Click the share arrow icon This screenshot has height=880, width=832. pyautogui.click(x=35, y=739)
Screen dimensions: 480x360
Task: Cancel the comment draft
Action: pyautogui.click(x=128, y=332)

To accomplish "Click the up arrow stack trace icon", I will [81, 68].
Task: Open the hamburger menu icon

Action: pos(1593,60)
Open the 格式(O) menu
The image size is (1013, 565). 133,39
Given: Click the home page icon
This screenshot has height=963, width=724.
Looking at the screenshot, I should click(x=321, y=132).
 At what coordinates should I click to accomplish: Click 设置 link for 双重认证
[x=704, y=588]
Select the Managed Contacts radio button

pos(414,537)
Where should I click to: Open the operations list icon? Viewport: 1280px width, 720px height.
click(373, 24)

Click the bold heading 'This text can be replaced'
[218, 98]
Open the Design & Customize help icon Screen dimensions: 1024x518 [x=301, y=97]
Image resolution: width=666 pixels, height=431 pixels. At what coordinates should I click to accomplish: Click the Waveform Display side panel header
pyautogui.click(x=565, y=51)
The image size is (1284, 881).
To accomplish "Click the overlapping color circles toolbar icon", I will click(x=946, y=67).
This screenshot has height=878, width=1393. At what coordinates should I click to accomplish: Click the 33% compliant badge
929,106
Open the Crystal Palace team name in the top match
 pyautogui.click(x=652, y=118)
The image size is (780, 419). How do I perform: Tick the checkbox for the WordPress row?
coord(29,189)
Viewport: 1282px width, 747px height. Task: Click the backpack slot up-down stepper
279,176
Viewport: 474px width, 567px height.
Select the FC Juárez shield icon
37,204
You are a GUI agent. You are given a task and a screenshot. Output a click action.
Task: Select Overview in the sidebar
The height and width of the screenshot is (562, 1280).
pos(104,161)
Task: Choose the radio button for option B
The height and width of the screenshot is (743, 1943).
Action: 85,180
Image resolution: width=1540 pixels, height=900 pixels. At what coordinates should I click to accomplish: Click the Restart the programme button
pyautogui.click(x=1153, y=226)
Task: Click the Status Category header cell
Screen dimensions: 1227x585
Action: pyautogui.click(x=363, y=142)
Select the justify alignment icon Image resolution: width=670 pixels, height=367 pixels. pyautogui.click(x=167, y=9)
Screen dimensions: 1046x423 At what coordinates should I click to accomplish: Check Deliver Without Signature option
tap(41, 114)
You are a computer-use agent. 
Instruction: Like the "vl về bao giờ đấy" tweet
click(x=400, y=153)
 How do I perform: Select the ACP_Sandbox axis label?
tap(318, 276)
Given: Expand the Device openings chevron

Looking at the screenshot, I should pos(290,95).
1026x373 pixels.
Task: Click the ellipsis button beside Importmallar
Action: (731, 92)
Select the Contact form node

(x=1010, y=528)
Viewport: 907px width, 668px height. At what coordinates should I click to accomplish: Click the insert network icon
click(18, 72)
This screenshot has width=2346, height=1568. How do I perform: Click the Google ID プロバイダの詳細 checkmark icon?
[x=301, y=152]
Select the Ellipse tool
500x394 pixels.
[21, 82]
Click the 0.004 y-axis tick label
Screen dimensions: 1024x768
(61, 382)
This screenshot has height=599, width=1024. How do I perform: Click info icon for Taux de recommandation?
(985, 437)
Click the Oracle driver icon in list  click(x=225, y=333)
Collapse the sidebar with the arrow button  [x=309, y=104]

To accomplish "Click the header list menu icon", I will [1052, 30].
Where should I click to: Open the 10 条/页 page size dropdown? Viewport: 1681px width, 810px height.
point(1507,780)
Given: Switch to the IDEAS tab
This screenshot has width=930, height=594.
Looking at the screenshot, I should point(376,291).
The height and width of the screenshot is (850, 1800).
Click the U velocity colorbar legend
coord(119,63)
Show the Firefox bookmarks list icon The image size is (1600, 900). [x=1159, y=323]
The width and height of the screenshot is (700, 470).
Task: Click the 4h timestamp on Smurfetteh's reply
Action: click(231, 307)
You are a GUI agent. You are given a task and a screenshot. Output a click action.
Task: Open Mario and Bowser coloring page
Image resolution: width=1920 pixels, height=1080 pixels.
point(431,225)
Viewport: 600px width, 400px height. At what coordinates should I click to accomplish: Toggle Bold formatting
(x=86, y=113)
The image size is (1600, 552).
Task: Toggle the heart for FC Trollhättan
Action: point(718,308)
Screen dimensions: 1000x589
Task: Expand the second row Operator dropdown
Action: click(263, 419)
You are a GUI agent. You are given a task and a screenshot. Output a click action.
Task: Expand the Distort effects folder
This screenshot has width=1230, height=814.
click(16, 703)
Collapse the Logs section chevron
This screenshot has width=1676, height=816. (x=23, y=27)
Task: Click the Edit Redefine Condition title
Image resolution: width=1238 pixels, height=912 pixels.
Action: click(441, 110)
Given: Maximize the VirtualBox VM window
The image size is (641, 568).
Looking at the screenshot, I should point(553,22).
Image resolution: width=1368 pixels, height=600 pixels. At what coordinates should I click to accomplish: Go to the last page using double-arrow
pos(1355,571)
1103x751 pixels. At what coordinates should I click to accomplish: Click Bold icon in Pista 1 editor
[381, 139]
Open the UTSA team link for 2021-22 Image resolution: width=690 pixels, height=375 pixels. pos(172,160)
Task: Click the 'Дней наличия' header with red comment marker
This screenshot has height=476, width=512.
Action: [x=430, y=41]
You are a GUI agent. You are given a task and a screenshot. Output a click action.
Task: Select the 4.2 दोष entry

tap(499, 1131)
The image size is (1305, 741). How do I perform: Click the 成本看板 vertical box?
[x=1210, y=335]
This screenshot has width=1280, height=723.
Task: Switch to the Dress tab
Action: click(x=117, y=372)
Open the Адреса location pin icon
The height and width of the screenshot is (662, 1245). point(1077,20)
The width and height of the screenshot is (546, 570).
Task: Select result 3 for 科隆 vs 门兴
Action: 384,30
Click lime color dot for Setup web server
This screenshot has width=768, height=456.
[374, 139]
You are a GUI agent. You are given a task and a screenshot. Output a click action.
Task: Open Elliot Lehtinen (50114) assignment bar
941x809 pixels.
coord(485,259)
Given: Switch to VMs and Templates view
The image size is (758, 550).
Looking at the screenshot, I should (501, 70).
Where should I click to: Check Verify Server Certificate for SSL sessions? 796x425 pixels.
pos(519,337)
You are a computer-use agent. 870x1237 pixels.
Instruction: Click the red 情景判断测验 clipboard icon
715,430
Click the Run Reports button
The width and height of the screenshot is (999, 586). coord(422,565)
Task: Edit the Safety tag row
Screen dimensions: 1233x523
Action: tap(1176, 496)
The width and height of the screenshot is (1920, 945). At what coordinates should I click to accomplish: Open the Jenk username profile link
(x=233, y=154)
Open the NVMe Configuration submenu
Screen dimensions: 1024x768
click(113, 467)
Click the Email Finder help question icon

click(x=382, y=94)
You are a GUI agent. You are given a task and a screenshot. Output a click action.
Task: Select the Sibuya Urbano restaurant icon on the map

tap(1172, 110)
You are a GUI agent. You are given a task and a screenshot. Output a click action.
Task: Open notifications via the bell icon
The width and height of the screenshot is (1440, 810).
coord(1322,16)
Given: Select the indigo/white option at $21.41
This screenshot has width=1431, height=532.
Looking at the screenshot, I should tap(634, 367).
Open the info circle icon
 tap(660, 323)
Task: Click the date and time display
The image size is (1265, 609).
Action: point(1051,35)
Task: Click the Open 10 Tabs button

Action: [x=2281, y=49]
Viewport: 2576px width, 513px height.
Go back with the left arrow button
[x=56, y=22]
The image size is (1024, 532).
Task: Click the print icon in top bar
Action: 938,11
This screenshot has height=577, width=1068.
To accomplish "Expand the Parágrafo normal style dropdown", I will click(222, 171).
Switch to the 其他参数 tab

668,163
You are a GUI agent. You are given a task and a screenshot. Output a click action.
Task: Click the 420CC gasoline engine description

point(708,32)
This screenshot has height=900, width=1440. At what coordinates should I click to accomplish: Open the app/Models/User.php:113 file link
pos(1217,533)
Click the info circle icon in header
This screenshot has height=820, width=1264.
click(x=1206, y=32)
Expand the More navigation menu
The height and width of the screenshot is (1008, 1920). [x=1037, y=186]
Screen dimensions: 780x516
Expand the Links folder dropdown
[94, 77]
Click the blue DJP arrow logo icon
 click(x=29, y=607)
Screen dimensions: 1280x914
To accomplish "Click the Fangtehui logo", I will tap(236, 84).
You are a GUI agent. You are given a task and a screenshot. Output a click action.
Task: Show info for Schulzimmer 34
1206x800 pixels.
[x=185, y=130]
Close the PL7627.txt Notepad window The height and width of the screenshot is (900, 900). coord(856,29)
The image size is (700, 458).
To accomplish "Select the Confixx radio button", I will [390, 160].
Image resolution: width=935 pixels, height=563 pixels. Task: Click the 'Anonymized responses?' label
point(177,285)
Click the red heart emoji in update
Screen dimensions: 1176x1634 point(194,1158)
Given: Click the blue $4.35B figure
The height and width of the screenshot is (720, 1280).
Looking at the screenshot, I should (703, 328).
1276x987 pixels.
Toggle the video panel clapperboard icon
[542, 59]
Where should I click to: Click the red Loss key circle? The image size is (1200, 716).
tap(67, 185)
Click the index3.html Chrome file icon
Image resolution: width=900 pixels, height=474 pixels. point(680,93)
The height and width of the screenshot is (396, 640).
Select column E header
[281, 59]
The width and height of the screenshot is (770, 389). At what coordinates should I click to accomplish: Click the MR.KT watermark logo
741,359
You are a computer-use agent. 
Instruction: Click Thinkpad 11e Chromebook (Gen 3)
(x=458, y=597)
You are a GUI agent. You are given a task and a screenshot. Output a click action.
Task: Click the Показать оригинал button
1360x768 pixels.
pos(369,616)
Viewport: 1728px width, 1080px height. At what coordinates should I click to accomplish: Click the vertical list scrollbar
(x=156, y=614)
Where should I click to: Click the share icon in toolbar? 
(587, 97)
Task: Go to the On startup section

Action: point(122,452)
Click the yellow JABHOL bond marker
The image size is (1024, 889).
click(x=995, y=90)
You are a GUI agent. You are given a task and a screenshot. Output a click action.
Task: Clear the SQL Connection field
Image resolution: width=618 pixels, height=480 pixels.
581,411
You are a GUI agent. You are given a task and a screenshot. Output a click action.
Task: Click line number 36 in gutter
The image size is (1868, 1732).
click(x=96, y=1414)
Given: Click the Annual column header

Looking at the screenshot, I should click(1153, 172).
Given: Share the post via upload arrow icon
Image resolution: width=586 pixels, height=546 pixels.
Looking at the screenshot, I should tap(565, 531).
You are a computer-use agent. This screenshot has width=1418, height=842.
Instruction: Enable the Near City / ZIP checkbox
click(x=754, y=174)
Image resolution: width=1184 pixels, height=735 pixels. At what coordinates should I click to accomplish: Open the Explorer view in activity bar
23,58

WHAT TO PRODUCE → Exactly as written, please transcribe the lines from the start of the records above to the line that holds "Given: Click the home page icon", both ends included.

RESULT →
Click the share arrow icon This screenshot has height=880, width=832. pyautogui.click(x=35, y=739)
Screen dimensions: 480x360
Task: Cancel the comment draft
Action: pyautogui.click(x=128, y=332)

To accomplish "Click the up arrow stack trace icon", I will [81, 68].
Task: Open the hamburger menu icon

Action: pos(1593,60)
Open the 格式(O) menu
The image size is (1013, 565). 133,39
Given: Click the home page icon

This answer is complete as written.